En su libro No-Cosas (2021), el filósofo coreano Byung-Chul Han cuenta que guarda el libro Transformations In Metals, el último que leyó mientras estudiaba metalurgia antes de decidirse a estudiar filosofía y cambiar su vida para siempre, junto a sus libros de filosofía. Lo guarda ahí como evocación o como símbolo, para fijar un momento muy importante de su vida.
«Si lo hubiera leído como libro electrónico, tendría una cosa querida menos que tomar de vez en cuando como recuerdo. Las cosas hacen que el tiempo sea tangible, mientras que los rituales lo hacen transitable.

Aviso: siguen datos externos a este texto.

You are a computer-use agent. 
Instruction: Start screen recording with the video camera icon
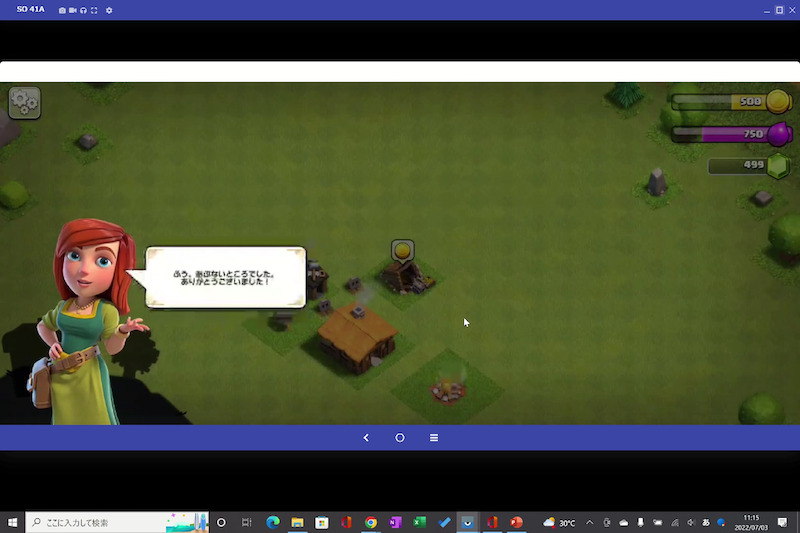point(73,10)
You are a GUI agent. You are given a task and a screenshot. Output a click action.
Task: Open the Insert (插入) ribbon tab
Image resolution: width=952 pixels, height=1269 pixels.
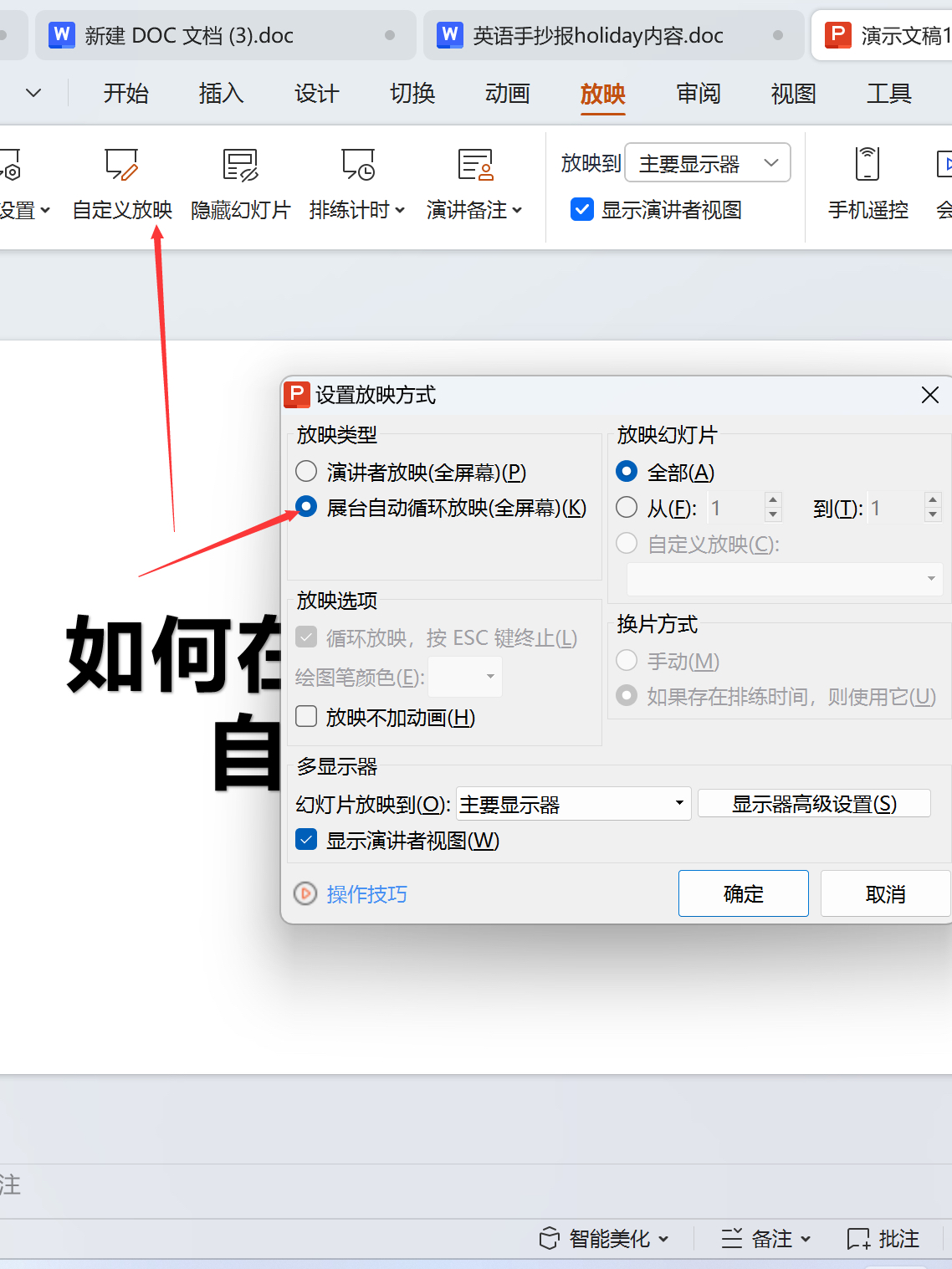[221, 94]
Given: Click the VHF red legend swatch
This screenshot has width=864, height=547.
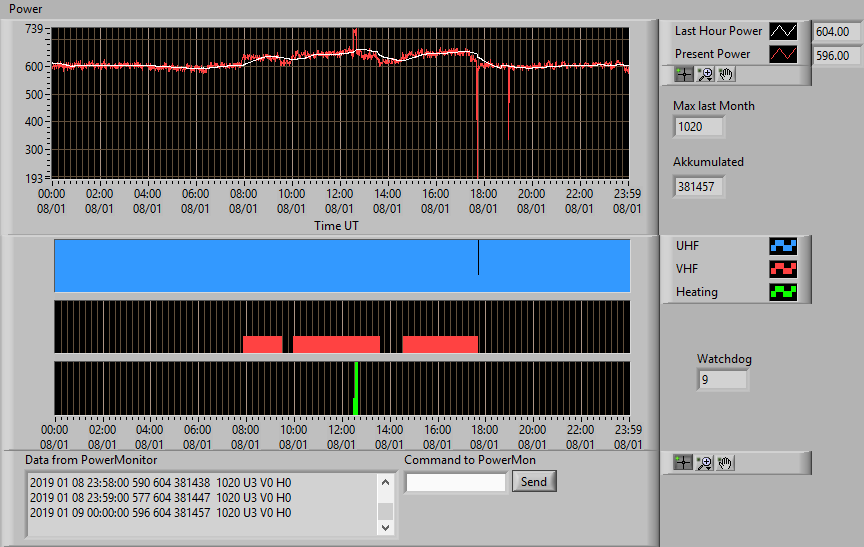Looking at the screenshot, I should 783,269.
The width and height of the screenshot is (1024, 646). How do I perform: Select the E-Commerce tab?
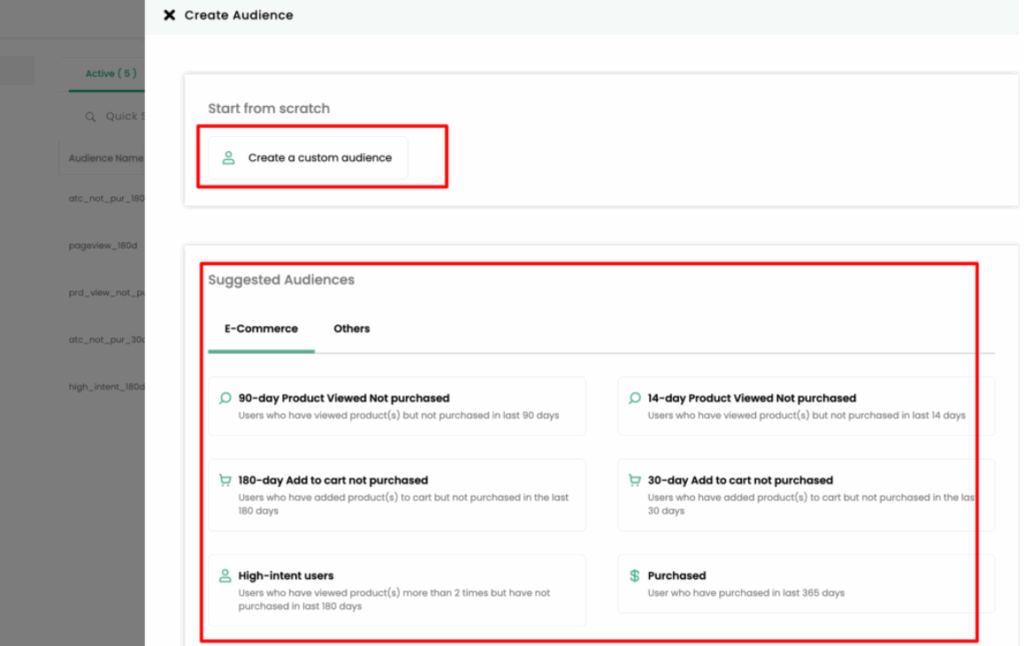tap(261, 328)
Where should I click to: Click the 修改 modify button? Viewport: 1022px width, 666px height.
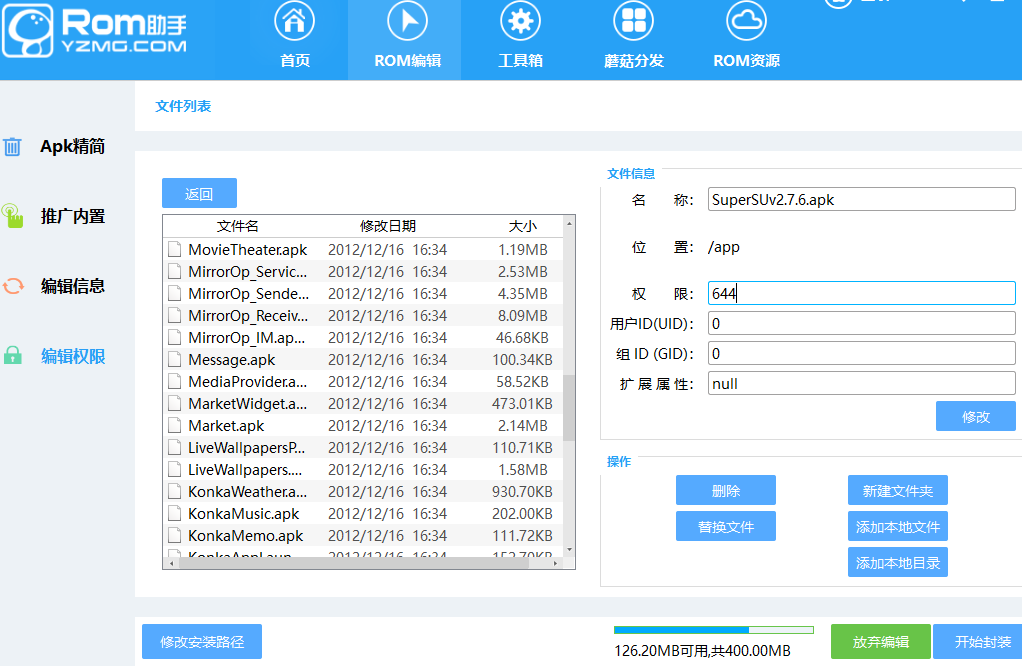(975, 416)
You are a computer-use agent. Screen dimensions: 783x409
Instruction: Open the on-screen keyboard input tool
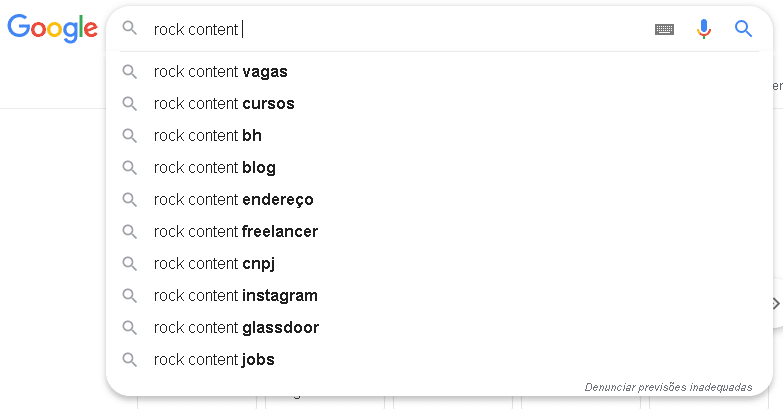tap(664, 30)
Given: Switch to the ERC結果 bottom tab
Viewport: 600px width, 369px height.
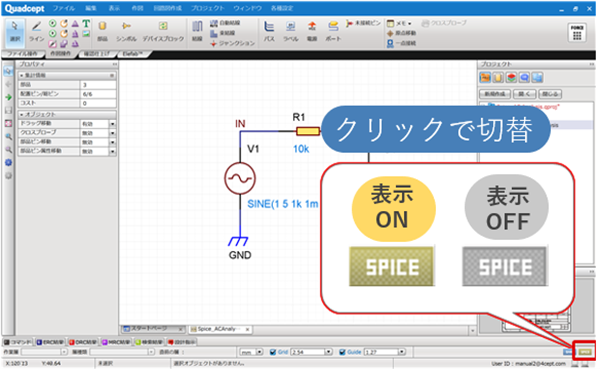Looking at the screenshot, I should tap(51, 342).
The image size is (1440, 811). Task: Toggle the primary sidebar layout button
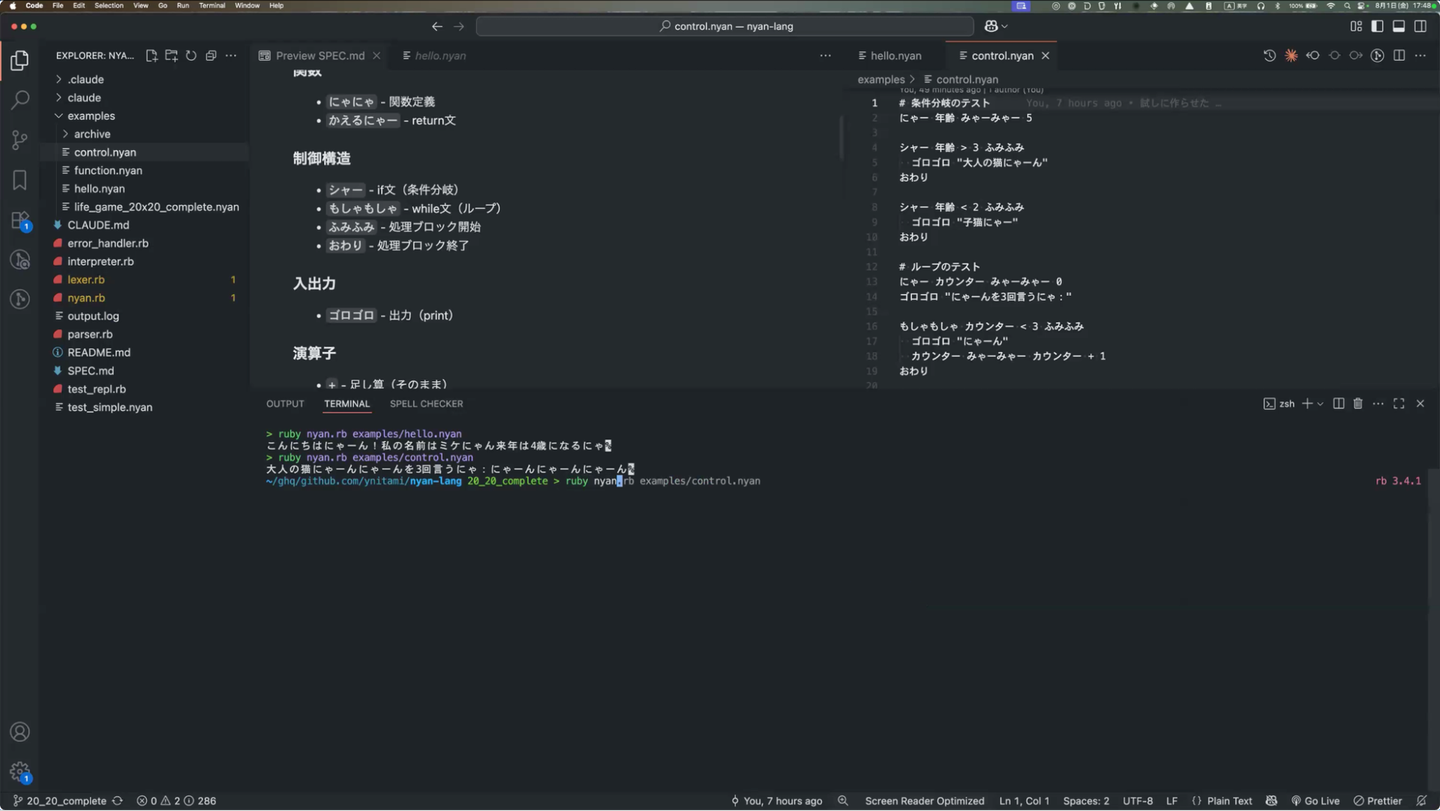[x=1377, y=26]
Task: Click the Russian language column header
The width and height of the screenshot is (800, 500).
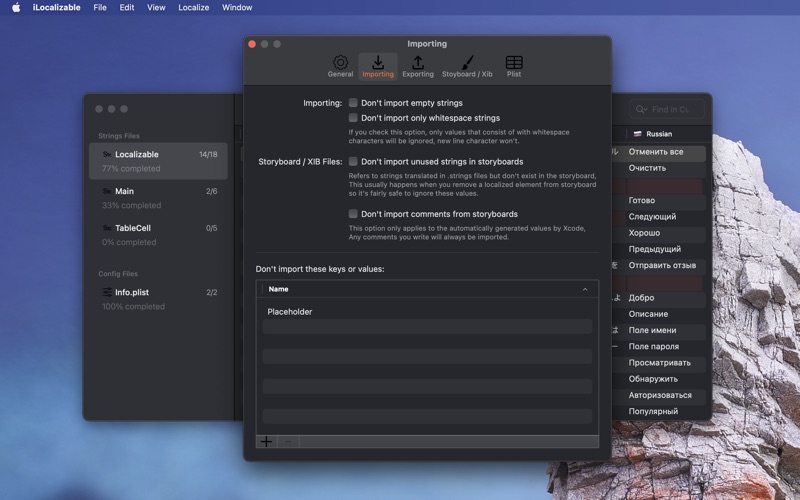Action: (x=659, y=134)
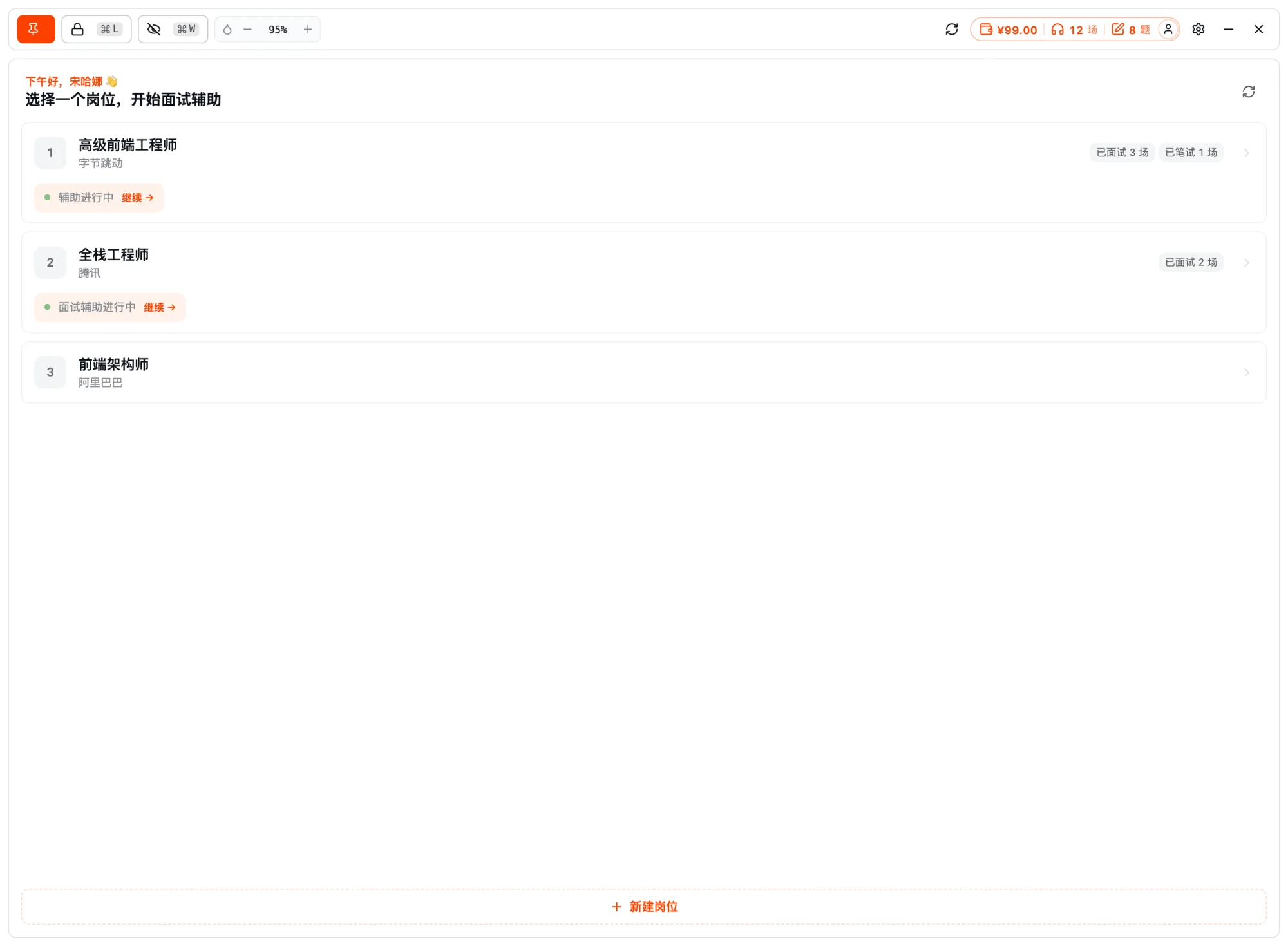
Task: Continue the 面试辅助进行中 session for 腾讯
Action: click(x=160, y=307)

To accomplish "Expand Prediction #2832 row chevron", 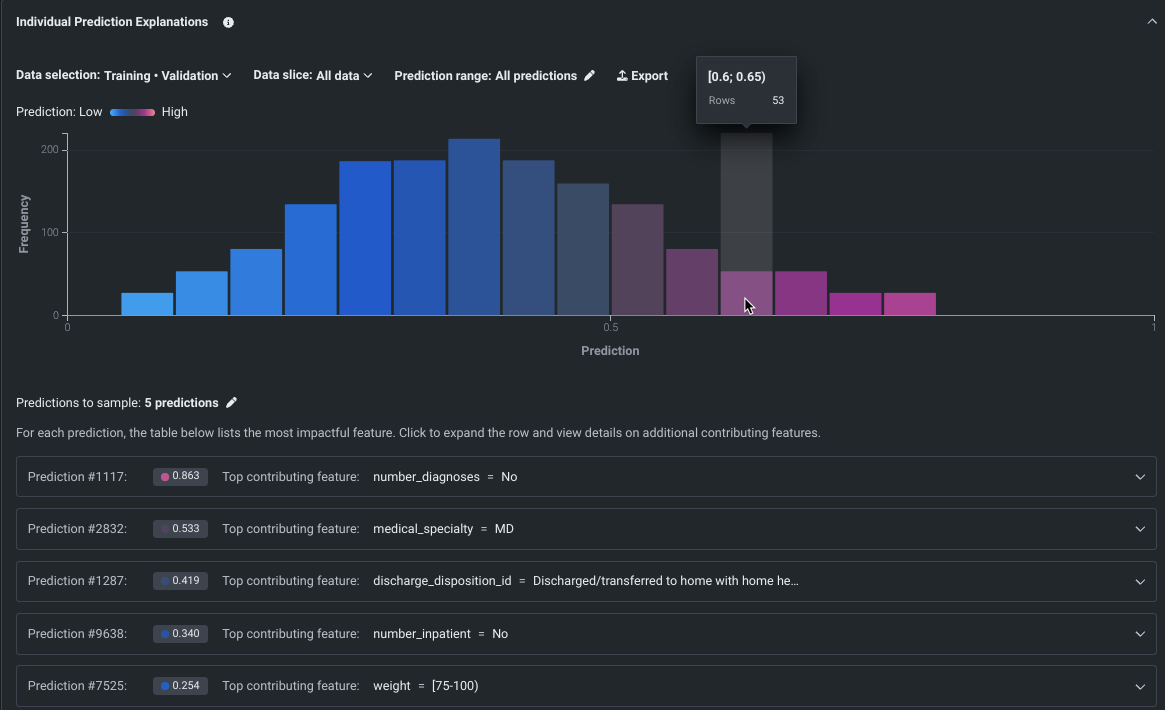I will point(1140,529).
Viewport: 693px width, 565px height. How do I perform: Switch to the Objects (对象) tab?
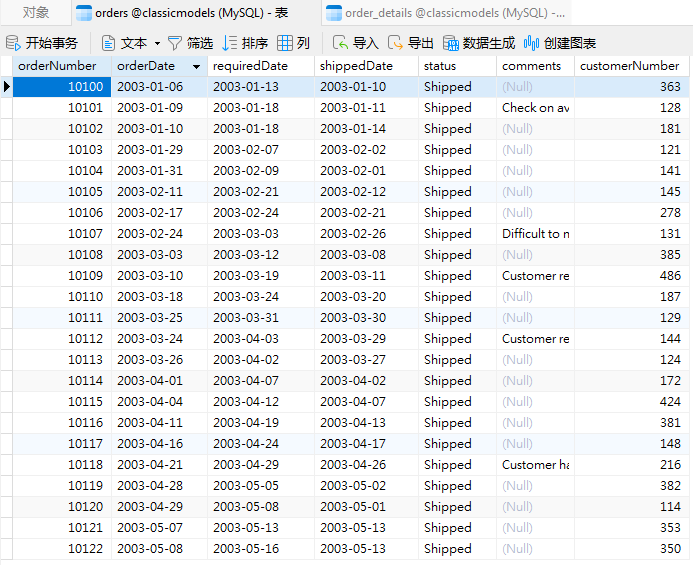(x=35, y=12)
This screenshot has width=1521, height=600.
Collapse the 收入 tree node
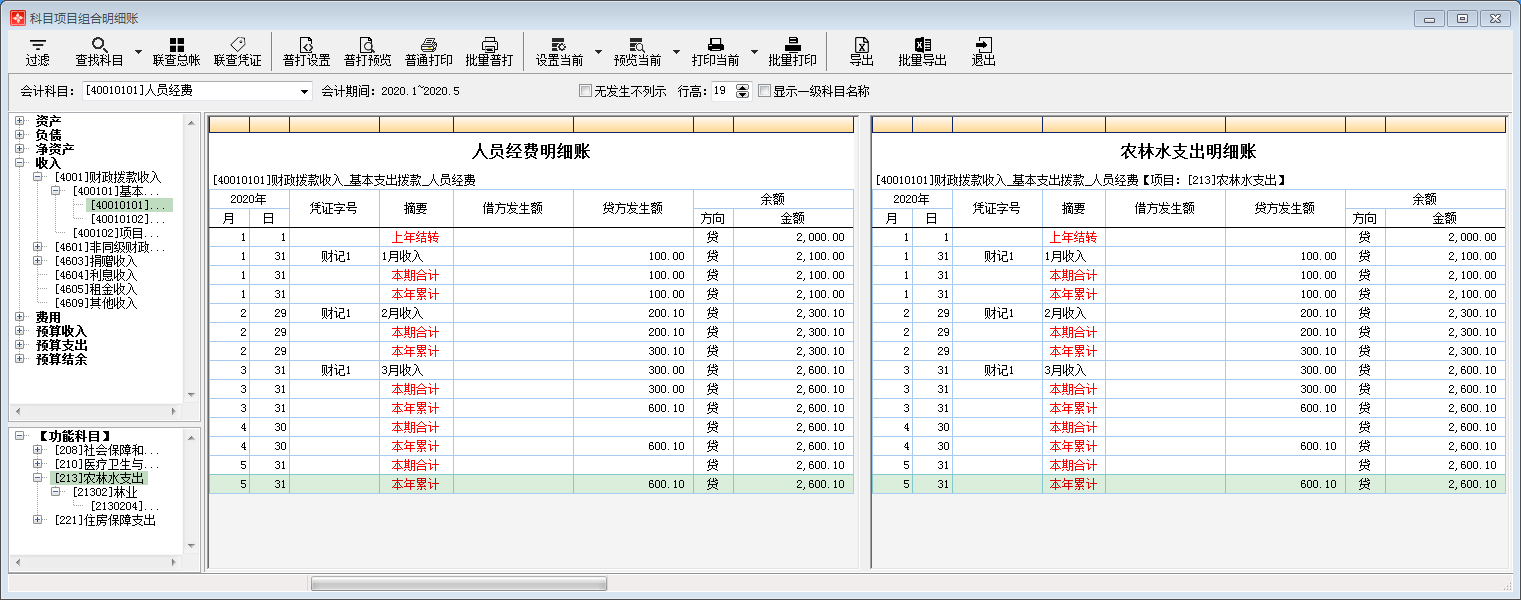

El papel amarillento y su olor caldean mi corazón».

La digitalización destruye los recuerdos fingiendo que nos permite conservarlos. Solo hay que pensar en las fotografías. Yo tengo más de diez mil imágenes metidas en mi teléfono pero no significan nada en comparación con las cuatro que tengo en mi escritorio. Pienso también en la experiencia tan distinta a la hora de escuchar música.
Mis primeros discos, Mechanical Animals (Marylin Manson, 1998) o American Idiot (Green Day, 2004): el ritual de abrirlos, de leer las letras mientras sonaban las canciones. Tener cosas significa cuidarlas y así convertirlas en cosas queridas; al cuidar las cosas, como al cuidar a las personas, se crean con ellas lazos de afecto. En su libro, Byung-Chul Han también dice que el capitalismo destruye esos lazos porque las cosas queridas han dado paso a los artículos desechables.
«La digitalización destruye los recuerdos fingiendo que nos permite conservarlos».
Escribir y publicar un libro no es tan complicado, lo difícil es que ese libro acabe en una mesita de noche y entonces empiece a escribir una historia propia. Cómo llega hasta nosotros un libro es un proceso casual, fortuito, azaroso y a veces inverosímil: una forma de encuentro muy parecida a la del amor.
Es imposible predecir si un libro va a encontrar a un lector en concreto y por eso la literatura sigue teniendo gracia: cuando todo se vuelve calculable mediante algoritmos y datos acumulados la felicidad desaparece, porque la felicidad por definición escapa a todo cálculo.
Además de la biografía de una reina que ya no reina, mis dos libros más queridos cuentan la historia de los veranos de mi infancia. Cuentan la historia de mis primos, de mis tíos, de mi madre, de mi playa. Cuentan la historia de mi abuela que durante décadas los llevó, confiando en leerlos, de la mesita de noche al jardín, del jardín a la playa, y de la playa de vuelta a la mesita de noche.